Carta del Director/Luz de cobre

Felicidad plena, llegan los turistas

Y debemos sentirnos bien por ello ¡qué demonios! Han sido muchos meses de abrazos rotos y abrazos a distancia

Cuánto hemos echado de menos a los turistas. Un año de pandemia ha dejado muy clara nuestra dependencia de un sector más volátil que la agricultura. Y miren que ésta lo es. Una granizada, una helada, una nevada, una calima a destiempo y así hasta el infinito y más allá pueden dar al traste con una cosecha. Pues en turismo, más.
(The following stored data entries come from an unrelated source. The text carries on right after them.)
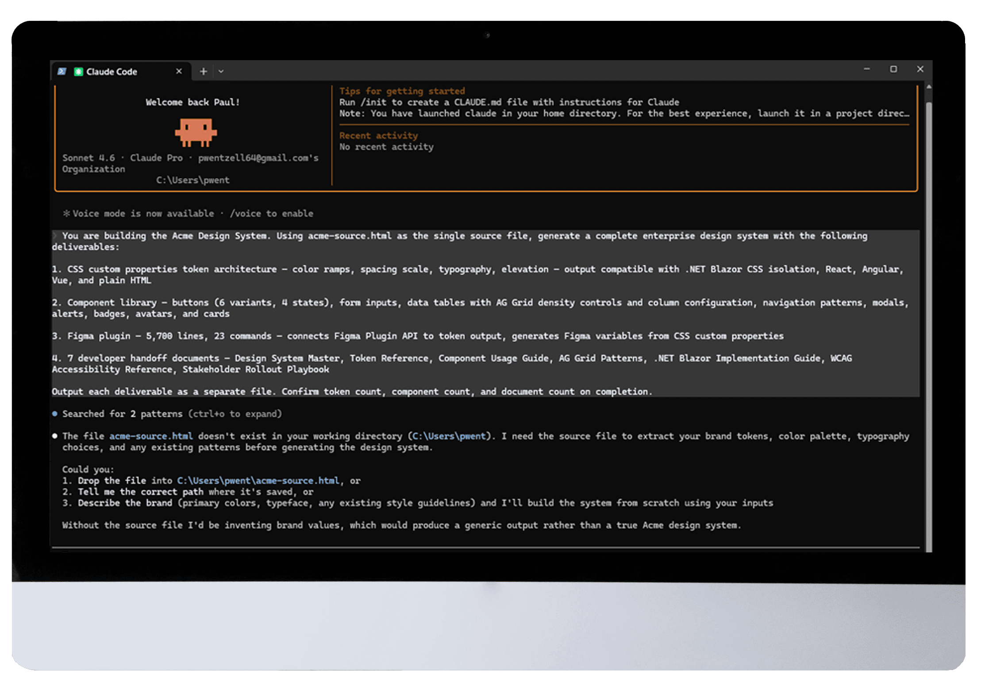Image resolution: width=985 pixels, height=697 pixels.
Task: Click the green Claude Code tab icon
Action: click(x=78, y=72)
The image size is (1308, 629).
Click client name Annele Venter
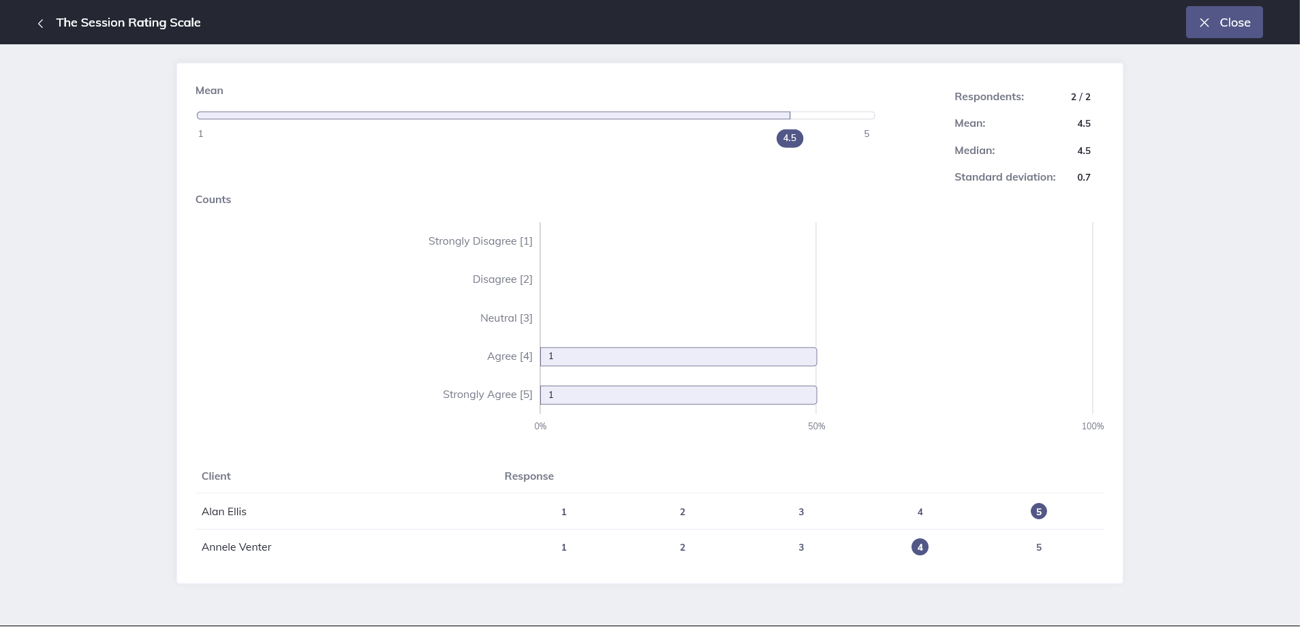tap(236, 547)
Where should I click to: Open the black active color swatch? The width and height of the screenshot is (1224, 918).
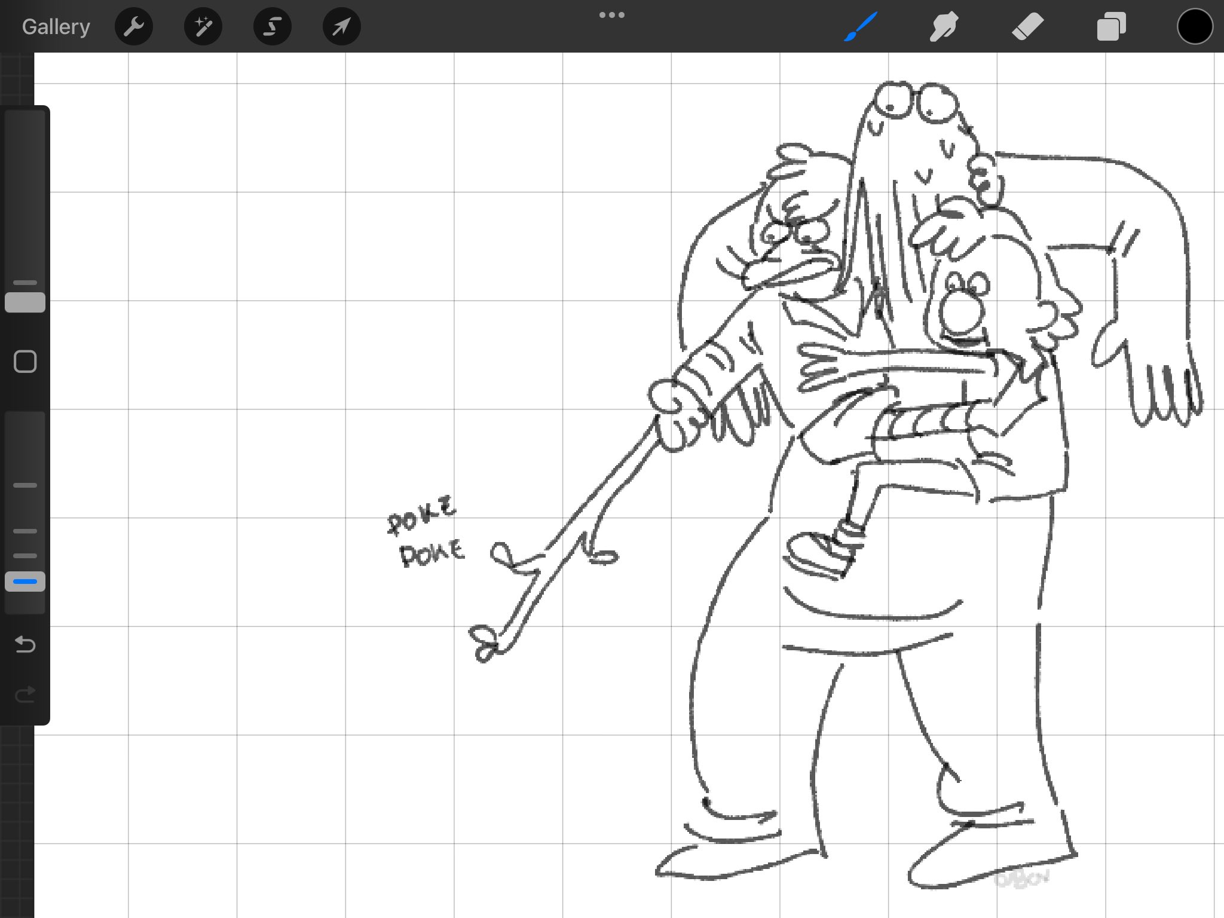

Cuando vivíamos e n ese mundo parecido a jauja que era nuestra cotidianidad allá por 2019, -parece que ha pasado una eternidad-, llegamos a ser tan ilusos, casi iluminados diría yo, que la sociedad española o la italiana, por ejemplo, se planteaban reducir el número de turistas en sus calles, en sus plazas, en sus hoteles, en sus monumentos. Tan saciados estábamos de egocentrismo, -posiblemente también nos sobraban los euros-, que quisimos poner coto a todo aquello que significara o significase la alteración de nuestra añorada normalidad. Nos molestaba casi todo lo que los turistas traían, excepto claro está, sus divisas.

A tal grado había llegado nuestra exclusividad que éramos capaces de distinguir por clases sociales los clientes que nos visitaban. Especímenes de escasa monta y menor cartera, empezaron a ser considerados casi non gratos, en ese mundo artificial alcanzado. En esa hipérbole, no es otra cosa, que dibujamos en papel inglés de diez libras el folio, casi albergábamos la esperanza de que quienes nos visitasen, a ser posible, sólo fuera un viaje mental, no salieran de sus países de origen, pero que la riqueza se quedase entre nosotros.

Pues bien, un año después nadie se acuerda del grado de idiotización que alcanzamos y ahora acudimos con fanfarria y alfombra roja a recibir el maná de los visitantes. Las puertas de los hoteles se abren, los aeropuertos cobran vida, los vuelos se multiplican y las terrazas de los bares sonríen en la misma medida que las cajas registradoras vuelven a sonar a música celestial con el efectivo y las propinas.

La felicidad de la normalidad se ha apoderado de todos nosotros. Parece, sólo parece, que el coronavirus forma parte del pasado y la inmunidad tan ansiada se adelanta días y días, en la misma medida que quienes nos gobiernan se frotan las manos buscando el rédito de lo conseguido.

Y debemos sentirnos bien por ello, ¡qué demonios!. Han sido tantos los meses de lágrimas agrias por el dolor; de abrazos a larga distancia por el miedo; de tristeza envuelta en el papel celofán del 'ya queda menos', que cualquier exceso que ahora se sucede ha de entenderse como la liberación de la fiera que llevamos dentro y que estuvo retenida y engordando más tiempo del que un ser humano es capaz de soportar.

Playas, sol, terrazas, monumentos, actividades para entretener hasta para los más recogidos y serios nos esperan por doquier. Aprovechémoslas porque no sabemos que sucederá mañana. Vivan.